Napoleon has a nice phrase about ‘two o’clock in the morning courage’ or ‘instantaneous courage’. There are few better examples than De Gaulle continuing his slow walk towards the altar of Notre Dame in the midst of what Reid elsewhere called ‘a queer, crazy scene of modern war amid the medieval setting of a 13th-century church’, cordite and incense mixing in the air.
Yet De Gaulle, who never suffered from false modesty, is strangely reticent in his autobiography about what happened in the cathedral focusing, instead, on the music: ‘Le Magnificat s’élève. En fut il jamais chanté de plus ardent?’ [‘The Magnificat rose up, was it ever sung with such passion?’]!
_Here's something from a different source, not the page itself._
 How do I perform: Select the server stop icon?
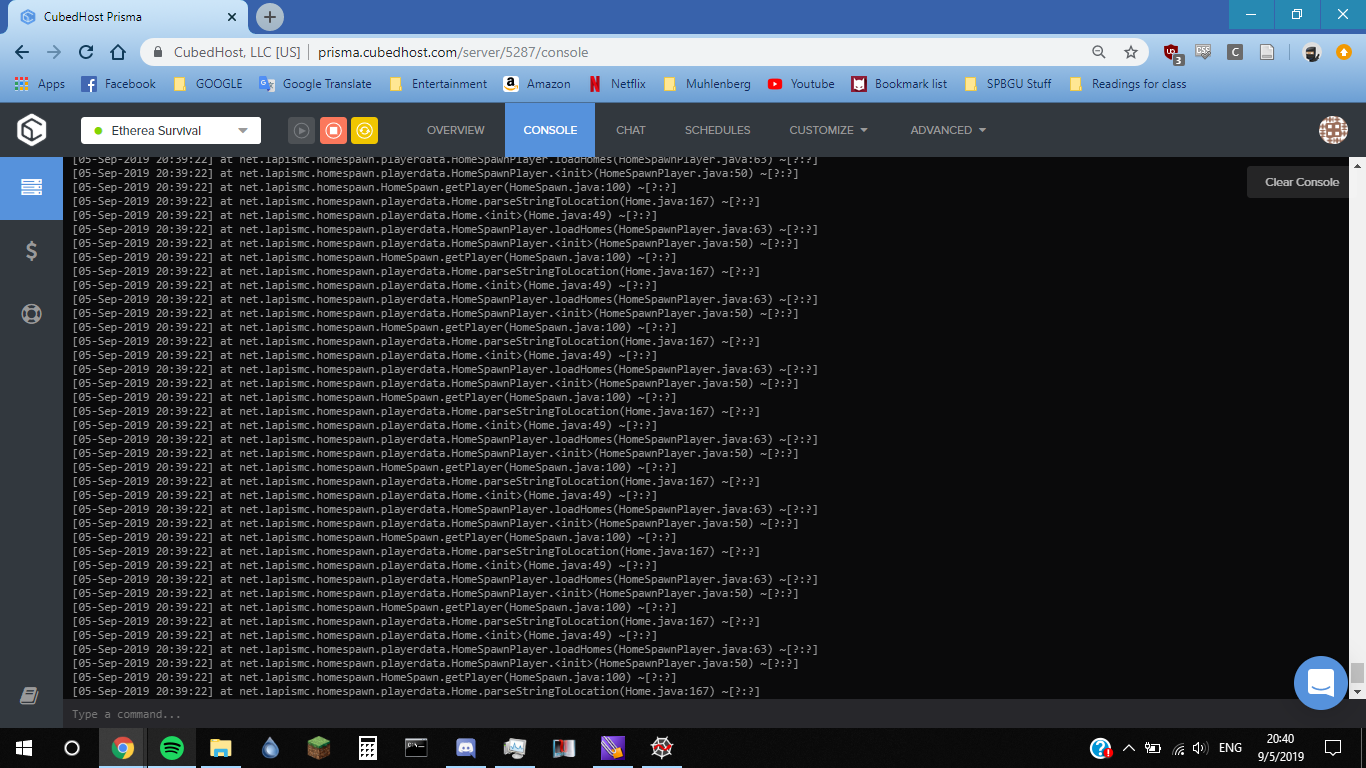[333, 130]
As to the attack no one was apprehended and though the gunshots were routinely written off as snipers trying to kill De Gaulle there is room for doubt. The General himself wondered if it hadn’t been an attempt to sow panic and justify a continuing state of emergency in Paris. De Gaulle, however, was a sucker for conspiracy theories.
Beachcombing can’t help but wonder what would have happened if a bullet had found its way into the head of the leader of the Free French: the Cuban Missile Crisis, Britain’s late entrance to the EEC, Algeria, 1968… All had crucial input from De Gaulle.
Any other explanations for the attack or any alternative witness accounts gratefully received: drbeachcombing AT yahoo DOT com
30 Nov 2011: KMH writes in, ‘The perception of great leaders being immune to the effects of gunfire in war (and possibly fully aware of it) isn’t limited to de Gaulle. I remember the same was evident with Douglas MacArthur and George Patton in WWI who went on to participate in WWII. And perhaps the same applied to Montgomery, but I am hazy here. Throughout history the same notion has applied whether with bullets or bows and arrows. So you see there is a distinct difference between us, the commoners, and great military leaders.’ Thanks KMH!